Abstract

Pramipexole (PPX) is a full intrinsic activity, direct-acting dopamine (DA) agonist possessing 7-fold higher affinity for D₃ than for D₂ receptors. It also is a potent antioxidant. PPX was previously shown to be neuroprotective because it dose dependently attenuated the DA neuron loss produced by levodopa in mesencephalic cultures. Several different drugs with properties similar to PPX were studied here to better understand the mechanism or mechanisms responsible for this neuroprotective effect. The D₃-preferring agonist 7-hydroxy-diphenylaminotetralin (7-OH-DPAT) and the D₃ antagonist U99194, respectively, increased and decreased the neuroprotective effects of PPX in a dose-dependent fashion. Addition of the selective D₂agonist U95666 or the D₂/D₃ antagonists domperidone or raclopride did not affect PPX’s neuroprotective effect. Interestingly, 7-OH-DPAT by itself did not attenuate the DA neuron loss produced by levodopa. However, when 7-OH-DPAT was combined with a low dose of the antioxidants U101033E or α-tocopherol, the toxic effects of levodopa were attenuated.
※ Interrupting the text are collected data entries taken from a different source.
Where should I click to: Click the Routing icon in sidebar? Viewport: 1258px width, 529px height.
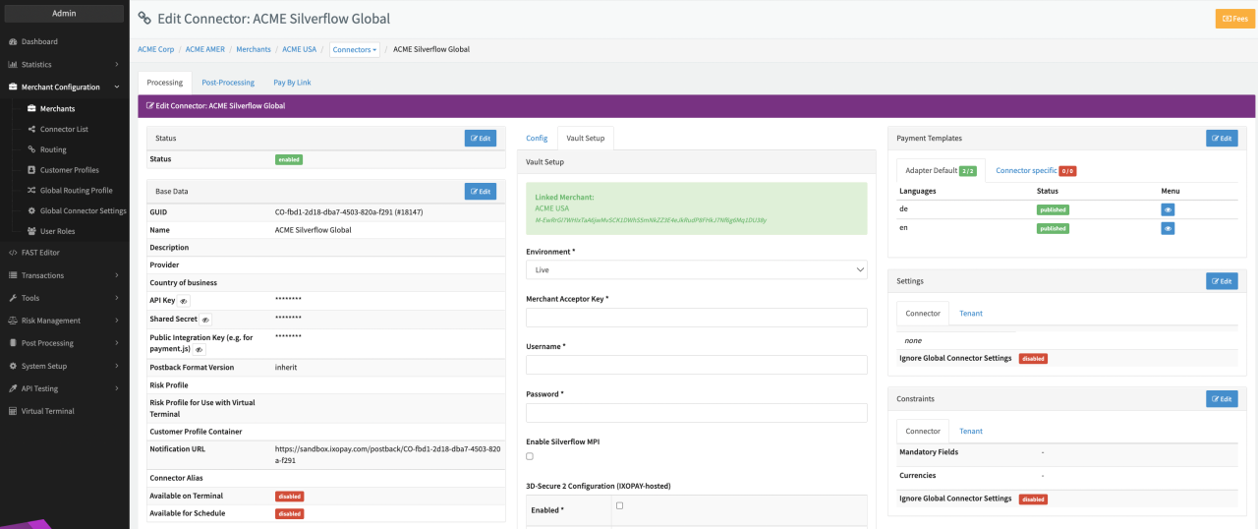tap(31, 149)
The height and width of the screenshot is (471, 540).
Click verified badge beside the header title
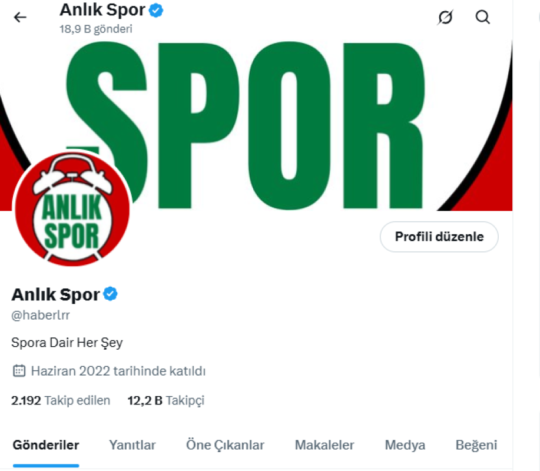pos(156,11)
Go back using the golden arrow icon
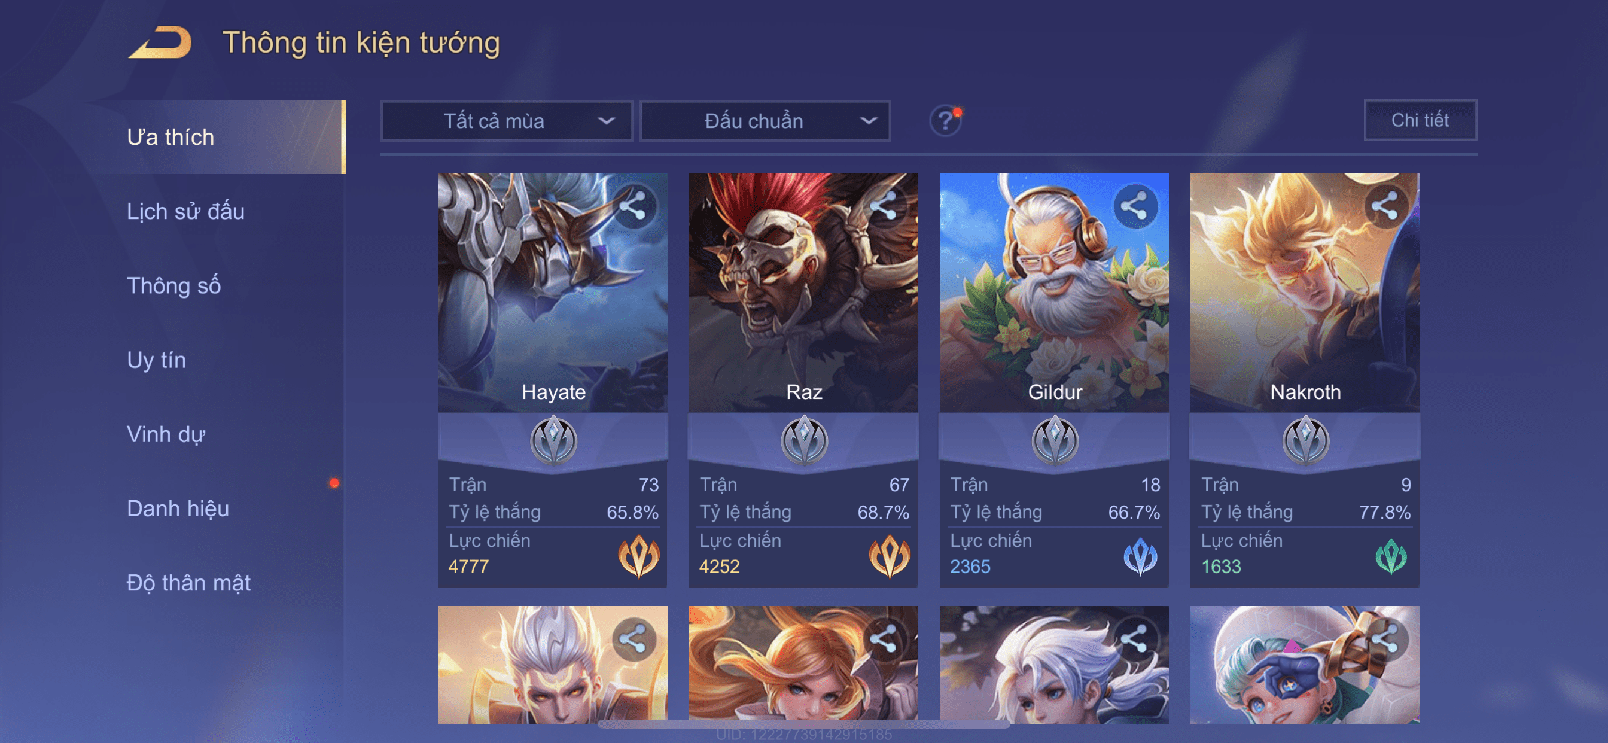Screen dimensions: 1608x743 (160, 42)
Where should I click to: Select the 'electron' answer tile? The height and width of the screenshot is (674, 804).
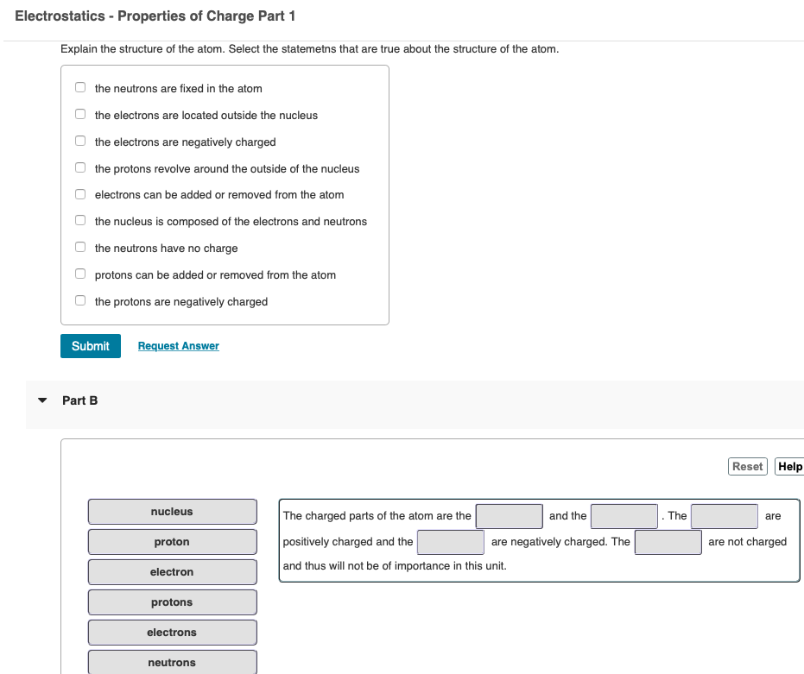172,571
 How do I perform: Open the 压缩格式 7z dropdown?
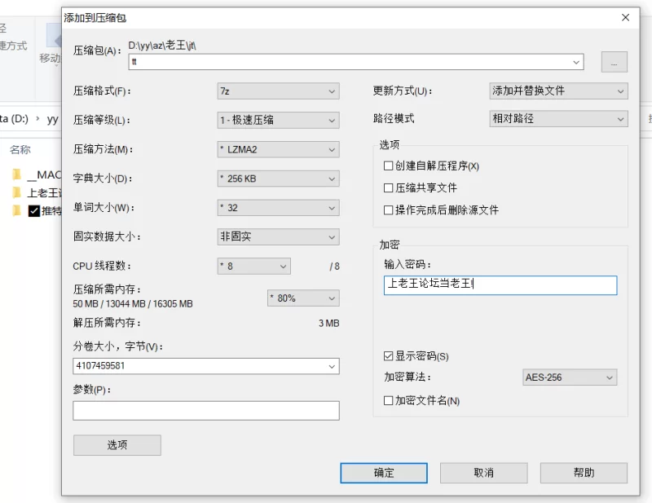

Similar results were observed when the D₃-preferring agonist PD128,907 was studied. In addition, media conditioned by exposure of mesencephalic cultures incubated with all D₃-preferring agonists studied was shown to enhance the growth of DA neurons in freshly harvested recipient cultures implicating a D₃-mediated trophic activity in the neuroprotective effect. These data suggest that PPX’s neuroprotective actions in the levodopa toxicity model are a consequence of its combined actions as a D₃ receptor agonist and an antioxidant.